To do. Rename "Viewport" to "Canvas" wherever it occurs in the rows below, and reproduce all rows with no other changes.

______

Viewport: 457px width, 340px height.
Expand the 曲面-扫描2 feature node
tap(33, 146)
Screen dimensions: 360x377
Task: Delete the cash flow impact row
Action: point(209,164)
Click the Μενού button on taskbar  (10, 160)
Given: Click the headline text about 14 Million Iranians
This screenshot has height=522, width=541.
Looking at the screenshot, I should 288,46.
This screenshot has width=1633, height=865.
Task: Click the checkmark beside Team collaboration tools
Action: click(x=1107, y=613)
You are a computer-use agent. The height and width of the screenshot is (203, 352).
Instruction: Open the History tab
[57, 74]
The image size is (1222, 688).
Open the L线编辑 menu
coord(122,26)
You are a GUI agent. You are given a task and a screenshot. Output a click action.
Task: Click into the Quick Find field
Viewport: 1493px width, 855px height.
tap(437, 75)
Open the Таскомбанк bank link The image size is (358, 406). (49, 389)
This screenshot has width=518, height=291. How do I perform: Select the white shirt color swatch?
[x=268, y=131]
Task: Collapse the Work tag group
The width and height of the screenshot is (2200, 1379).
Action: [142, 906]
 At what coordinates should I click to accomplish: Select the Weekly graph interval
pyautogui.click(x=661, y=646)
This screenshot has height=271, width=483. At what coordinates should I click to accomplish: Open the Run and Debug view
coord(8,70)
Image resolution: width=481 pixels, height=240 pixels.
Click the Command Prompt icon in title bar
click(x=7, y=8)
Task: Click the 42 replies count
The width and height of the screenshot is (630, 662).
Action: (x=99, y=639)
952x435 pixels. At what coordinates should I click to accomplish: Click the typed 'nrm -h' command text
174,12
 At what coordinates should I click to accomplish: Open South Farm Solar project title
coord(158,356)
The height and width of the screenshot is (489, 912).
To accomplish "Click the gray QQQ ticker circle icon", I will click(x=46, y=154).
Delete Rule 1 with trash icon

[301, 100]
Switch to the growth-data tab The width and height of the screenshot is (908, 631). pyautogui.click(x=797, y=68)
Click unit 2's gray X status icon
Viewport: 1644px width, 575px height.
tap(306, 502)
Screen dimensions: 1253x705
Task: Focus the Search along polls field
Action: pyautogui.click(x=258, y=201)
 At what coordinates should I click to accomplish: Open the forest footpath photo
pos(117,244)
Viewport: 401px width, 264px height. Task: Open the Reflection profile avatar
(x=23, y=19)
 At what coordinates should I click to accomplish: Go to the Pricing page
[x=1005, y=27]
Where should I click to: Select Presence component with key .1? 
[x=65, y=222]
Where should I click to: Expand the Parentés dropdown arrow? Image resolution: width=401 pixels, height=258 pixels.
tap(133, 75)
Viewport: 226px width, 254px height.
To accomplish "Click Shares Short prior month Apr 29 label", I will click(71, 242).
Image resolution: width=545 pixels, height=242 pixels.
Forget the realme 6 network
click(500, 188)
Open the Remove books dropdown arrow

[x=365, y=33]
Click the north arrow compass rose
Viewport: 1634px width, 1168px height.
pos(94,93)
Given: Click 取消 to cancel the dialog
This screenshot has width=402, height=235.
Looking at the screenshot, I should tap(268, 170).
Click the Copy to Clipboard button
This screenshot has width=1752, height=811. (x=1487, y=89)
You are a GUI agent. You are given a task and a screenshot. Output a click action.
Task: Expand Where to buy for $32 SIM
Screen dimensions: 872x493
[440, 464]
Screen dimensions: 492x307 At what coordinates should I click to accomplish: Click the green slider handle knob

______

The result.
Canvas: 457px width, 340px height.
Expand the 曲面-扫描2 feature node
tap(33, 146)
Screen dimensions: 360x377
Task: Delete the cash flow impact row
Action: point(209,164)
Click the Μενού button on taskbar  (10, 160)
Given: Click the headline text about 14 Million Iranians
This screenshot has height=522, width=541.
Looking at the screenshot, I should 288,46.
This screenshot has width=1633, height=865.
Task: Click the checkmark beside Team collaboration tools
Action: click(x=1107, y=613)
You are a computer-use agent. The height and width of the screenshot is (203, 352).
Instruction: Open the History tab
[57, 74]
The image size is (1222, 688).
Open the L线编辑 menu
coord(122,26)
You are a GUI agent. You are given a task and a screenshot. Output a click action.
Task: Click into the Quick Find field
Canvas: 1493px width, 855px height.
tap(437, 75)
Open the Таскомбанк bank link The image size is (358, 406). (49, 389)
This screenshot has width=518, height=291. How do I perform: Select the white shirt color swatch?
[x=268, y=131]
Task: Collapse the Work tag group
The width and height of the screenshot is (2200, 1379).
Action: [142, 906]
 At what coordinates should I click to accomplish: Select the Weekly graph interval
pyautogui.click(x=661, y=646)
This screenshot has height=271, width=483. At what coordinates should I click to accomplish: Open the Run and Debug view
coord(8,70)
Image resolution: width=481 pixels, height=240 pixels.
Click the Command Prompt icon in title bar
click(x=7, y=8)
Task: Click the 42 replies count
The width and height of the screenshot is (630, 662).
Action: (x=99, y=639)
952x435 pixels. At what coordinates should I click to accomplish: Click the typed 'nrm -h' command text
174,12
 At what coordinates should I click to accomplish: Open South Farm Solar project title
coord(158,356)
The height and width of the screenshot is (489, 912).
To accomplish "Click the gray QQQ ticker circle icon", I will click(x=46, y=154).
Delete Rule 1 with trash icon

[301, 100]
Switch to the growth-data tab The width and height of the screenshot is (908, 631). pyautogui.click(x=797, y=68)
Click unit 2's gray X status icon
Canvas: 1644px width, 575px height.
tap(306, 502)
Screen dimensions: 1253x705
Task: Focus the Search along polls field
Action: pyautogui.click(x=258, y=201)
 At what coordinates should I click to accomplish: Open the forest footpath photo
pos(117,244)
Canvas: 401px width, 264px height. Task: Open the Reflection profile avatar
(x=23, y=19)
 At what coordinates should I click to accomplish: Go to the Pricing page
[x=1005, y=27]
Where should I click to: Select Presence component with key .1? 
[x=65, y=222]
Where should I click to: Expand the Parentés dropdown arrow? Image resolution: width=401 pixels, height=258 pixels.
tap(133, 75)
Canvas: 226px width, 254px height.
To accomplish "Click Shares Short prior month Apr 29 label", I will click(71, 242).
Image resolution: width=545 pixels, height=242 pixels.
Forget the realme 6 network
click(500, 188)
Open the Remove books dropdown arrow

[x=365, y=33]
Click the north arrow compass rose
Canvas: 1634px width, 1168px height.
pos(94,93)
Given: Click 取消 to cancel the dialog
This screenshot has width=402, height=235.
Looking at the screenshot, I should tap(268, 170).
Click the Copy to Clipboard button
This screenshot has width=1752, height=811. (x=1487, y=89)
You are a GUI agent. You are given a task and a screenshot. Output a click action.
Task: Expand Where to buy for $32 SIM
Screen dimensions: 872x493
[440, 464]
Screen dimensions: 492x307 At what coordinates should I click to accomplish: Click the green slider handle knob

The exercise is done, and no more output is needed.